SHORT TASK 1: Rewrite the passage of the theater review from "Reviewed by Denis Joe" to "and sight gags.", using "Miss Moneypenny" in place of "Moneypenny".
SHORT TASK 2: In the theater review, what does Glock keep asking while Corneto and Madam Drovah hold their hysterical laughter contest?

EXTRACTED TEXT:
## Begin
Young Everyman Playhouse

You Are Being Watched

at The Static Gallery, Liverpool

Reviewed by Denis Joe March 2012

 

The thought of sitting through a skit on James Bond, didn’t exactly fill me with joy. This production, created by Young Everyman Playhouse, drew on the Austin Powers films (I'm not a fan of Mr Myers), so when I saw James Bond and Moneypenny exchanging dialogue on the very basic stage, I was immediately hit by two things. Firstly the cast looked every bit the parts of a Bond film (though no actual cast list, just a list of names in the programme), and the actor playing Bond oozed suaveness and the banter between Bond and Moneypenny was excellent and extremely funny. Secondly, the humour was typically historical British: full of double entendres and sight gags.

 

The characters were would expect from a James Bond spoof: handsome and self-deprecating. The storyline was straight forward goodies vs. baddies, with the goodies portrayed as cool, sophisticated and lovable and the baddies portrayed as nasty and slightly insane. But You Are Being Watched was so much more than a send up for our entertainment. The straight forward ‘goodies  vs. baddies’ scenario may well have reflected the debased role of what passes for political reasoning these days, but the fact that the baddies were out to create a world in which everyone was subjected to surveillance seem to distort our understanding of who are the good guys and who are the bad.

 

The character of the evil sidekick of the evil Dr Corneto, Glock (as sort of ‘Igor’ character: ugly and physically deformed) was an interesting development. His part only requires him to make monosyllabic responses. On one level this is very funny, but it is the scene where Corneto and Madam Drovah are having an hysterical laughter contest and talking about their plans bring everyone under their control, when Glock keeps asking “Why?”, that you realise what an outstanding and subtle piece of agitprop You Are Being Watched actually is. The baddies never answer Glock, they only tell him to “Shut up!”.
## End
DATA RECORDS:
## Begin
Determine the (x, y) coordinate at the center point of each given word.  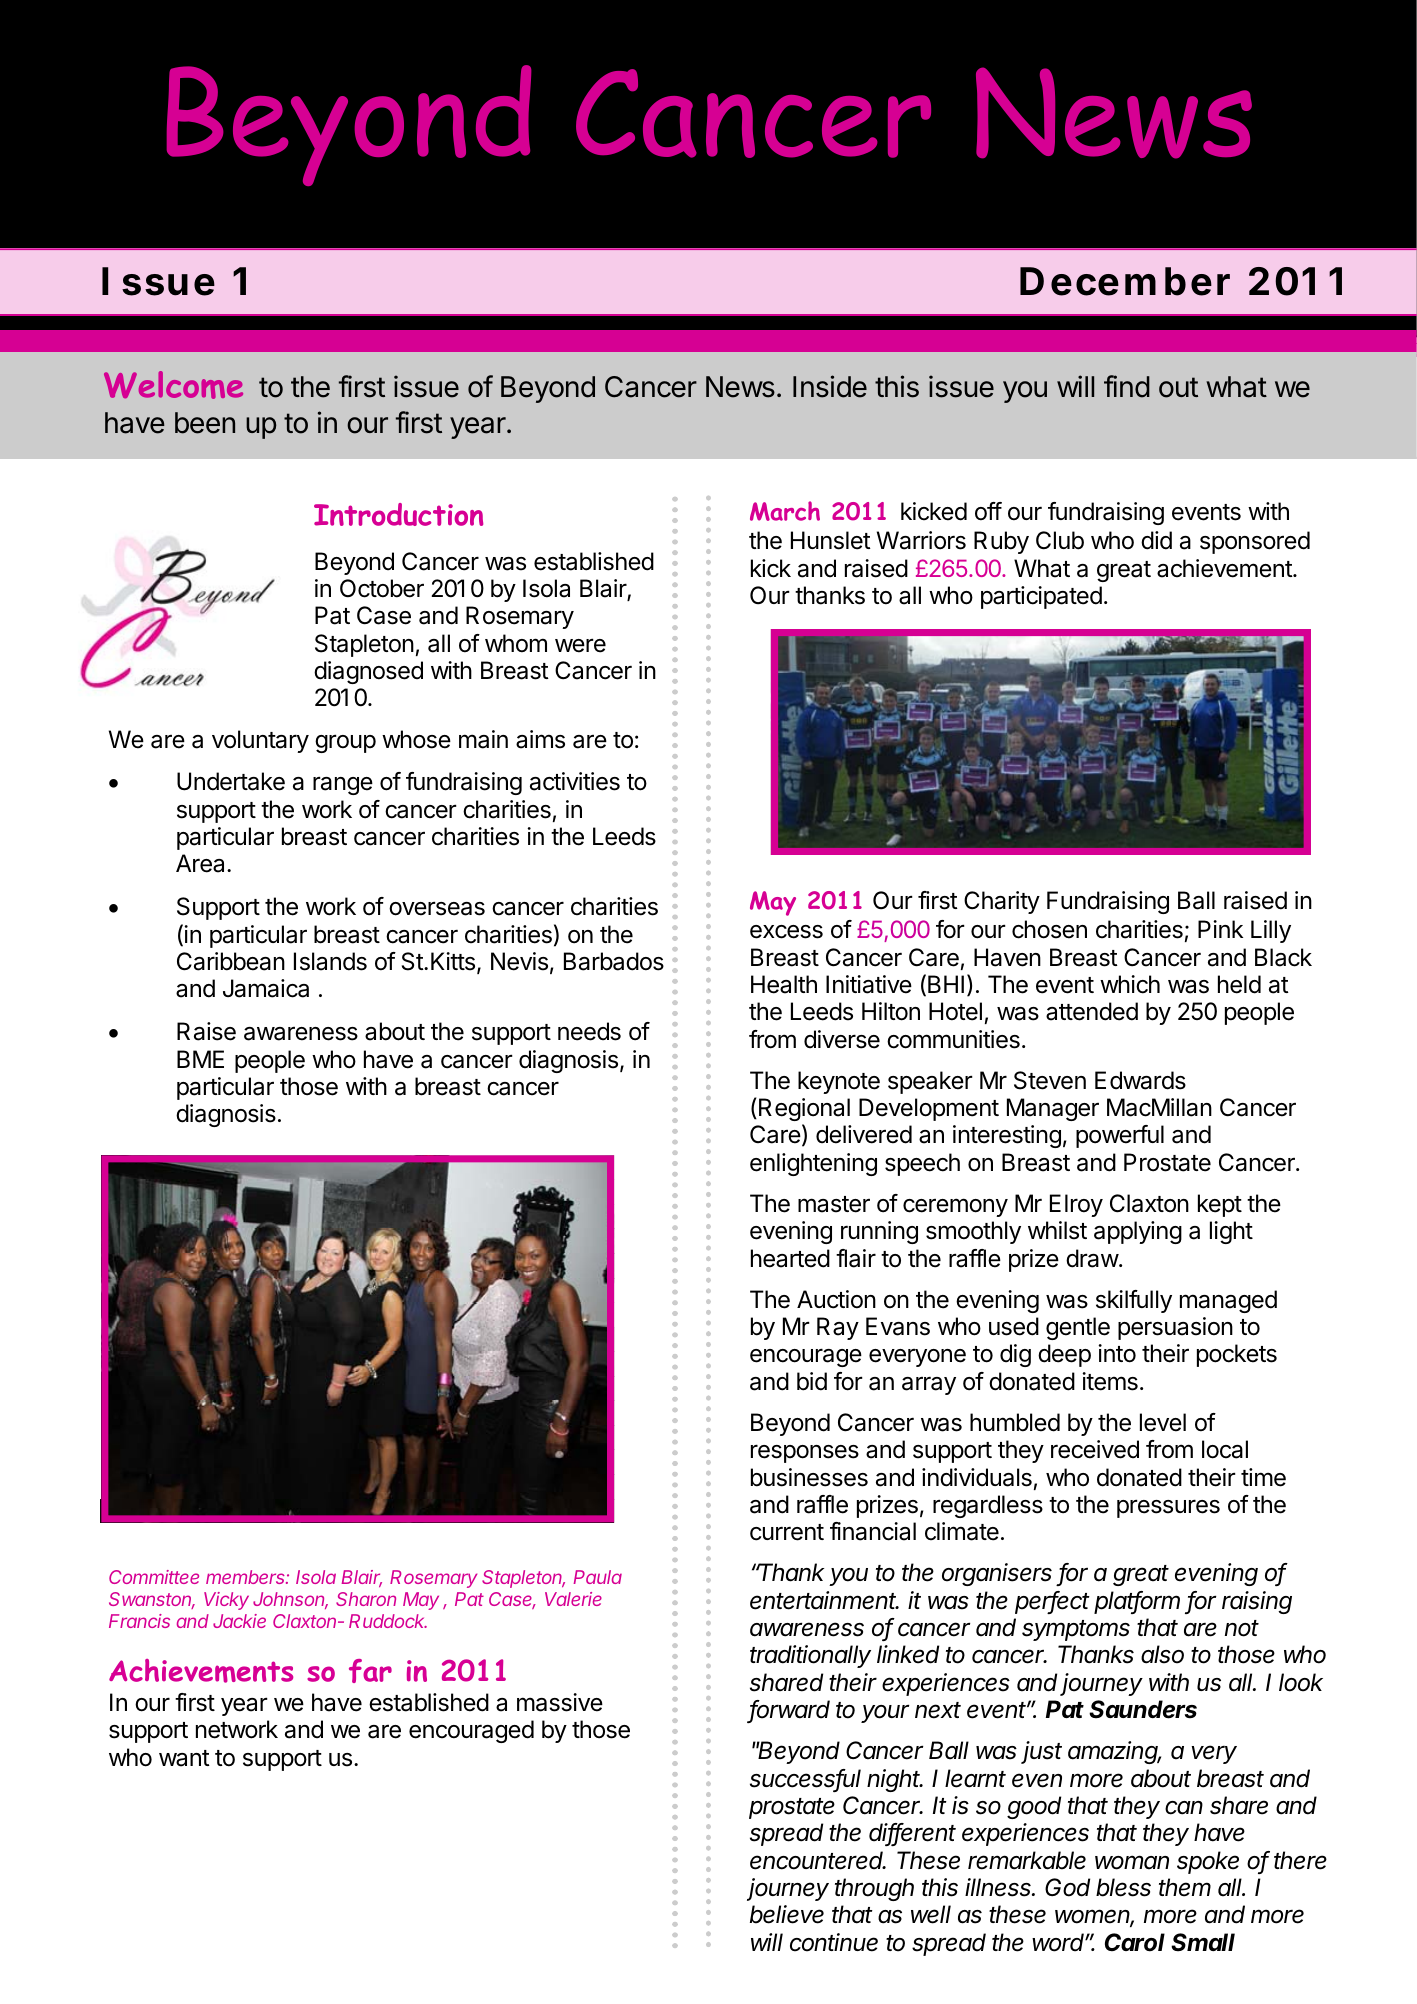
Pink (1220, 929)
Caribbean (231, 961)
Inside (830, 386)
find (1127, 386)
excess (786, 932)
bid (812, 1381)
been (205, 423)
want (184, 1758)
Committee (154, 1577)
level (1163, 1422)
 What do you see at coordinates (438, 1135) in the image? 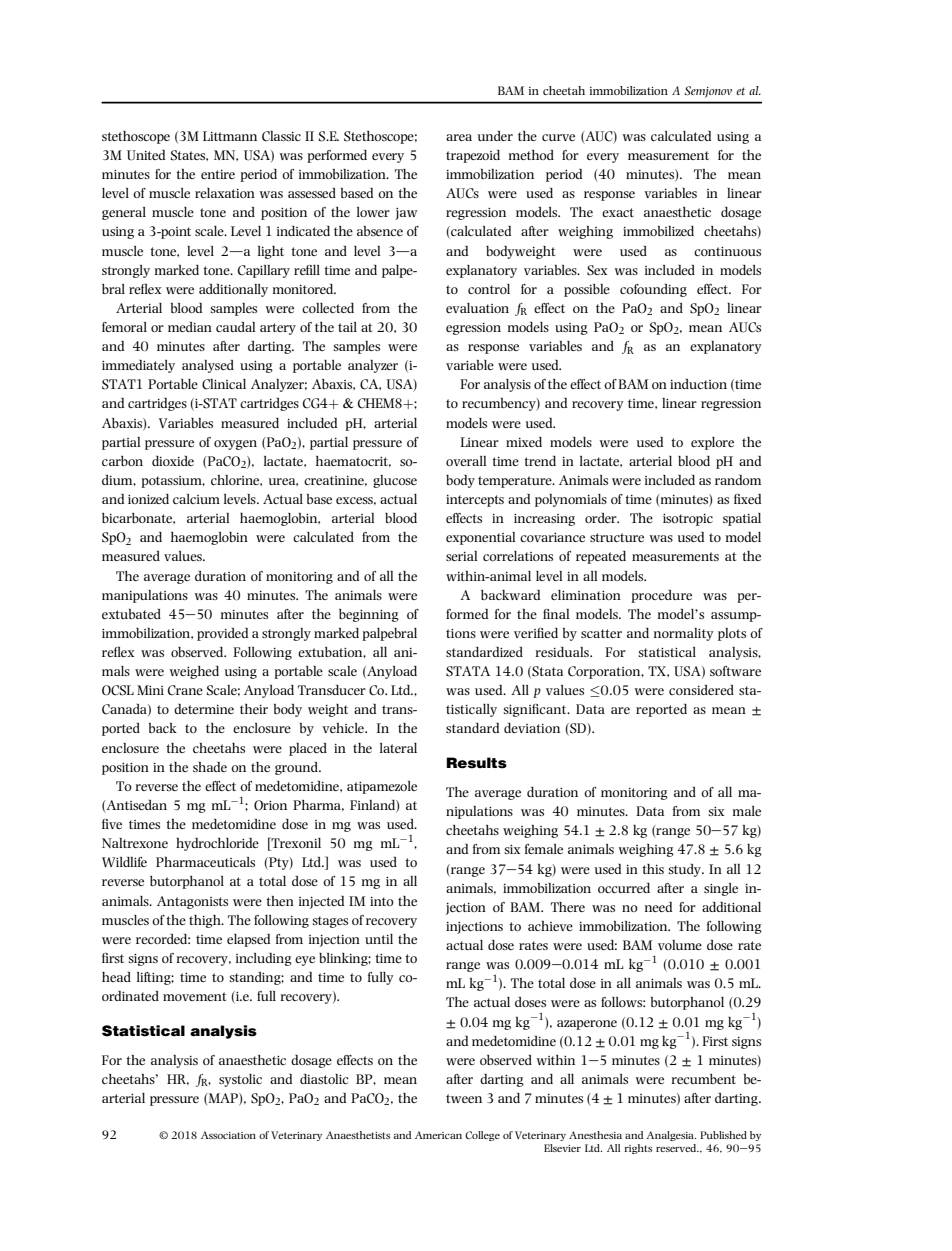
I see `American` at bounding box center [438, 1135].
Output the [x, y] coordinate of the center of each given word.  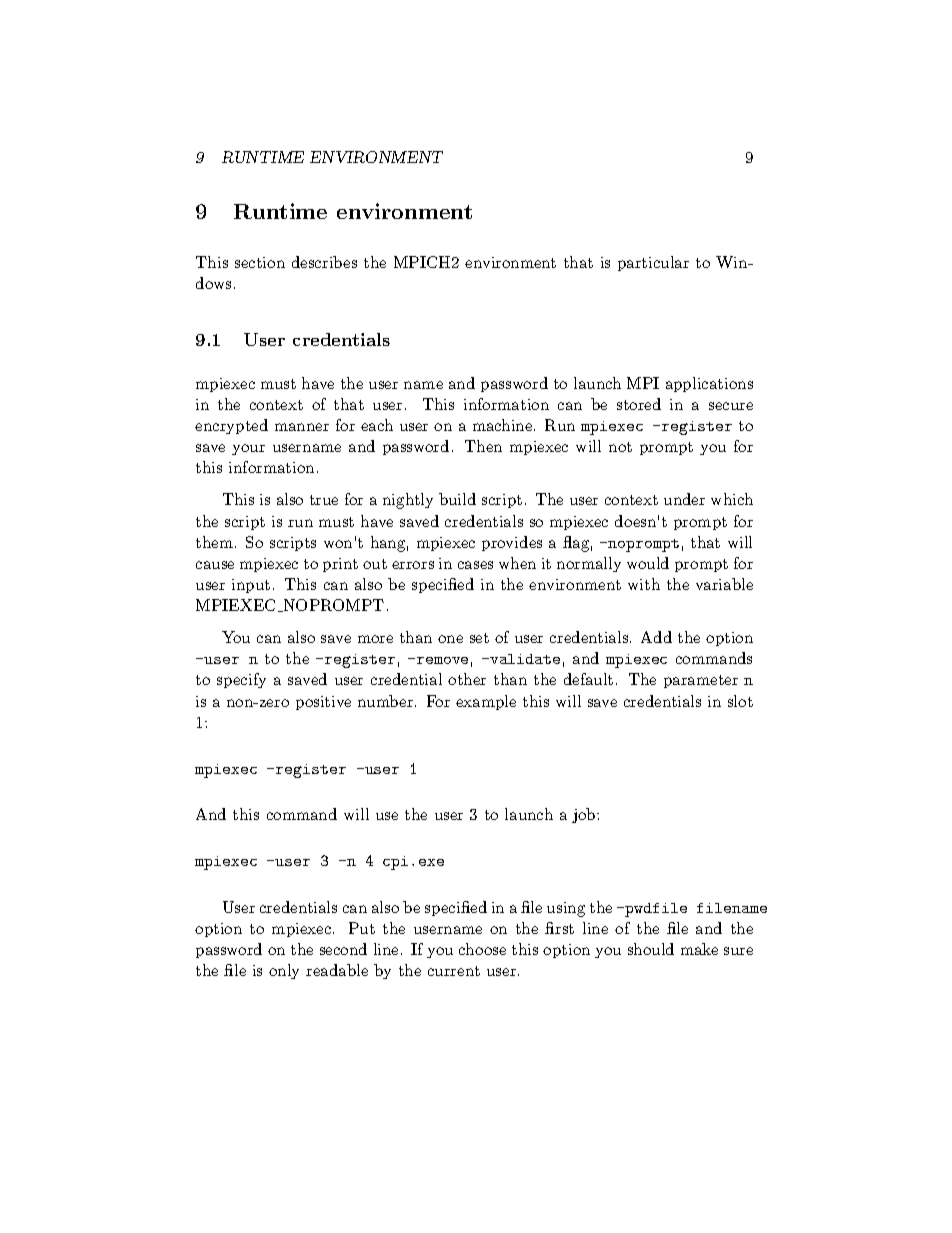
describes [324, 262]
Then [483, 446]
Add [656, 637]
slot [740, 701]
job [585, 815]
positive [323, 703]
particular [653, 263]
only [284, 971]
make [699, 949]
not [620, 447]
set [479, 638]
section [260, 262]
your [248, 449]
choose [482, 949]
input [251, 586]
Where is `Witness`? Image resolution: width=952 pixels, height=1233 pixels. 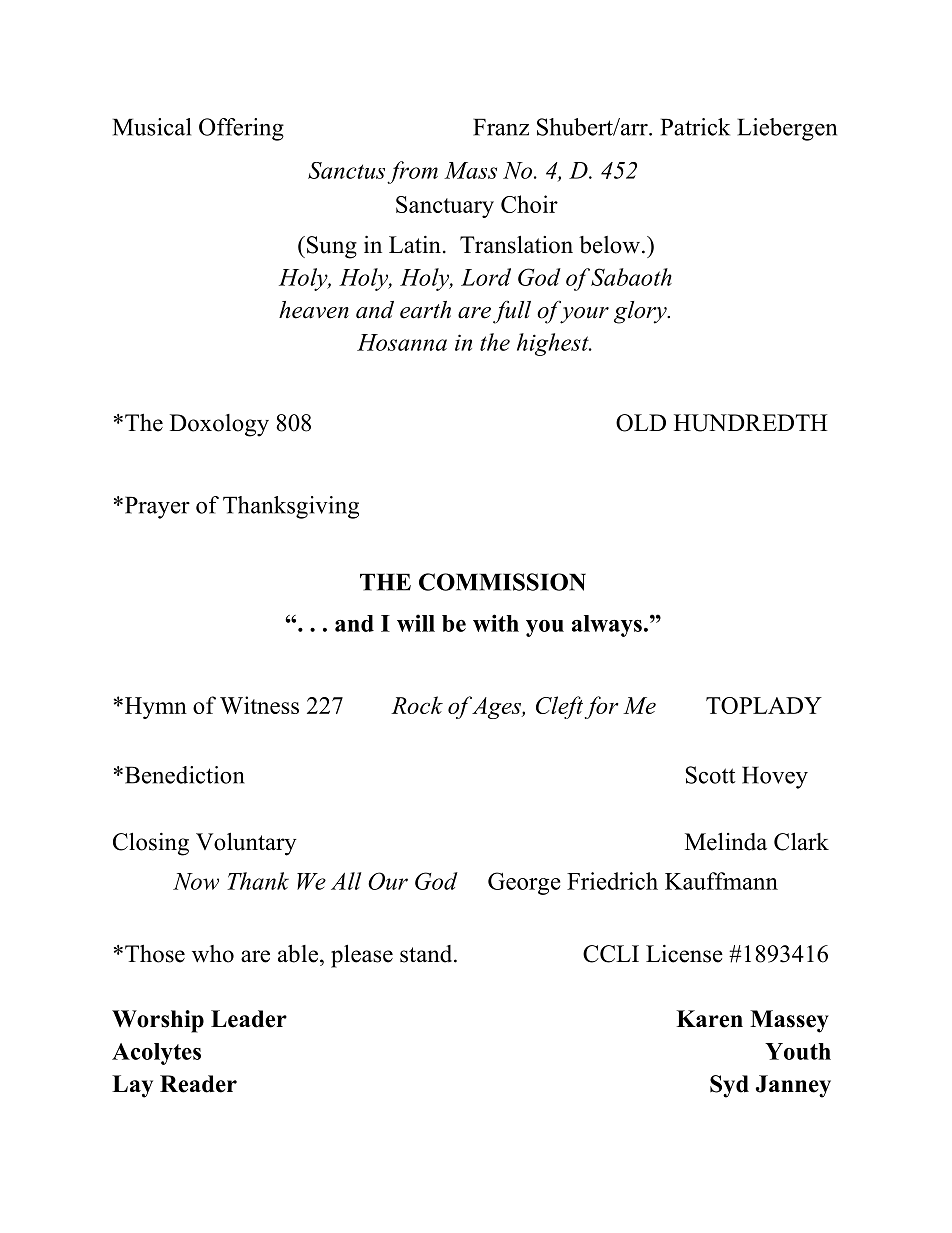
## End
CORRECT RESPONSE 1:
Reviewed by Denis Joe March 2012

 

The thought of sitting through a skit on James Bond, didn’t exactly fill me with joy. This production, created by Young Everyman Playhouse, drew on the Austin Powers films (I'm not a fan of Mr Myers), so when I saw James Bond and Miss Moneypenny exchanging dialogue on the very basic stage, I was immediately hit by two things. Firstly the cast looked every bit the parts of a Bond film (though no actual cast list, just a list of names in the programme), and the actor playing Bond oozed suaveness and the banter between Bond and Miss Moneypenny was excellent and extremely funny. Secondly, the humour was typically historical British: full of double entendres and sight gags.

CORRECT RESPONSE 2: He keeps asking "Why?"